### PROMPT
Leaving out all pictures, transcribe exactly the lines between the line with "How do I perform: Open" and the last line of the records below, both included.

(Items from a data source)
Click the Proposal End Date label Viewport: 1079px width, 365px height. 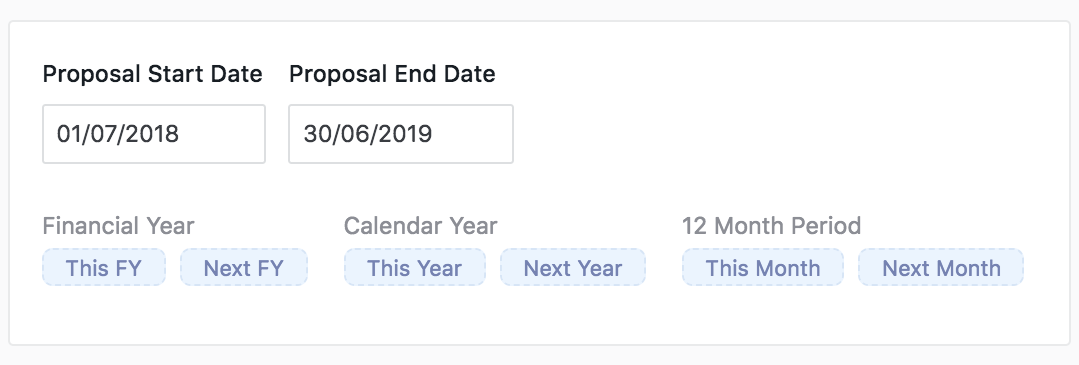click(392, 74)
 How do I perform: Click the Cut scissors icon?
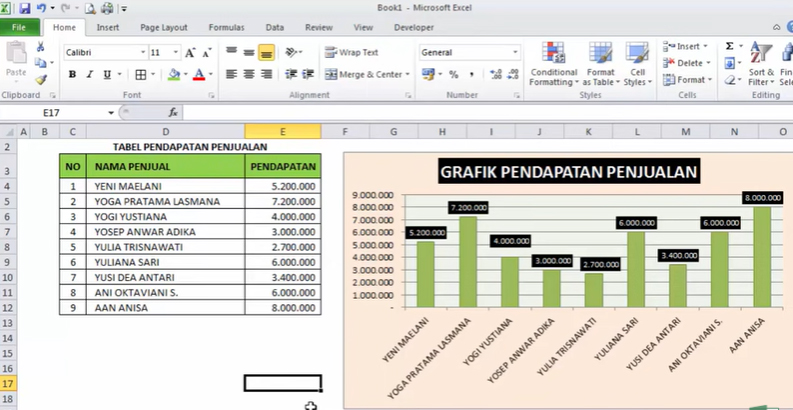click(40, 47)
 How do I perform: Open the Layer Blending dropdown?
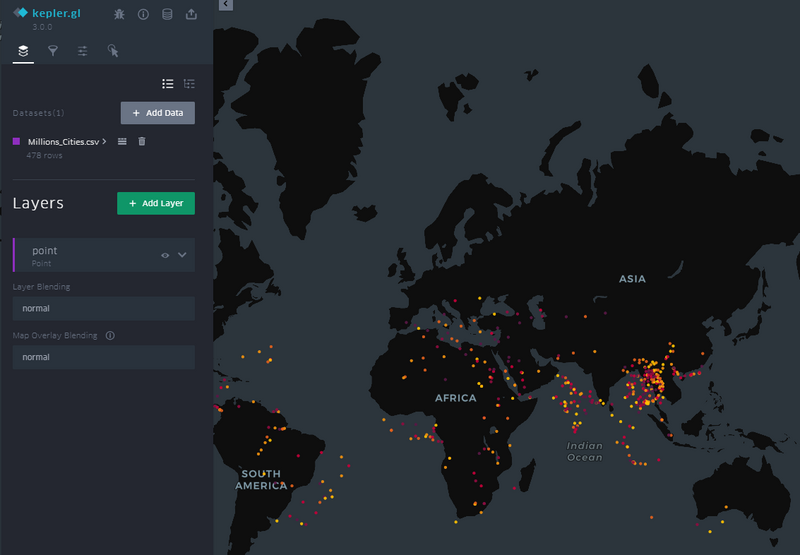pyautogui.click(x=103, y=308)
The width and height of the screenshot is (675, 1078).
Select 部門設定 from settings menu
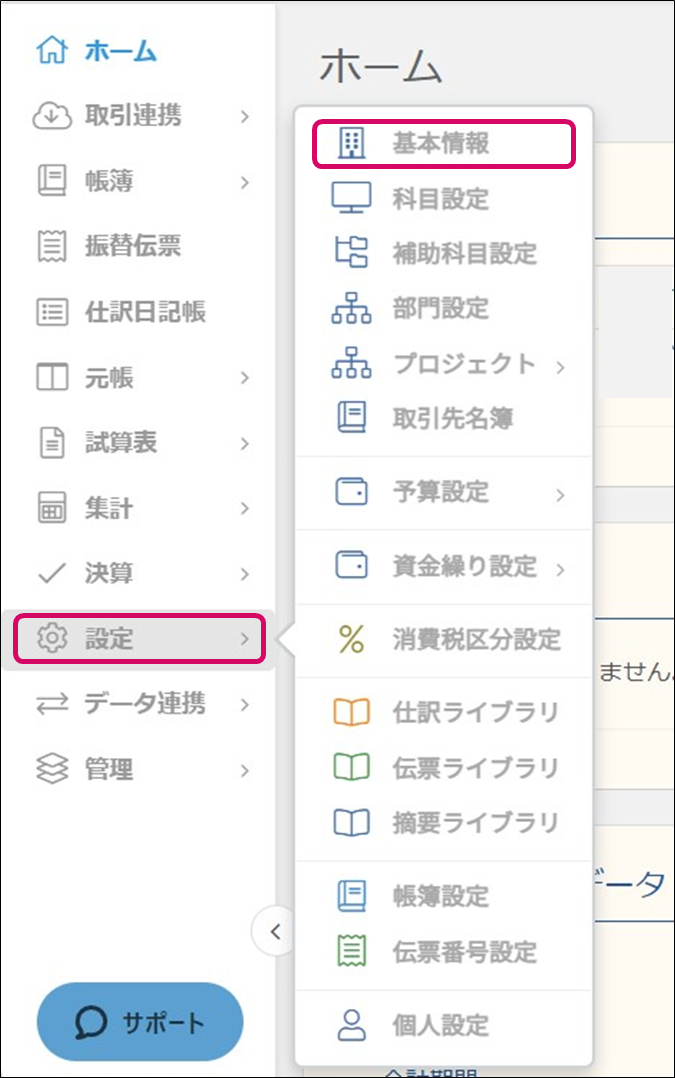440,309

### SOLUTION TO THE PROBLEM
 How do I perform: Open the Layer Blending dropdown?
pyautogui.click(x=103, y=308)
The width and height of the screenshot is (675, 1078).
Select 部門設定 from settings menu
440,309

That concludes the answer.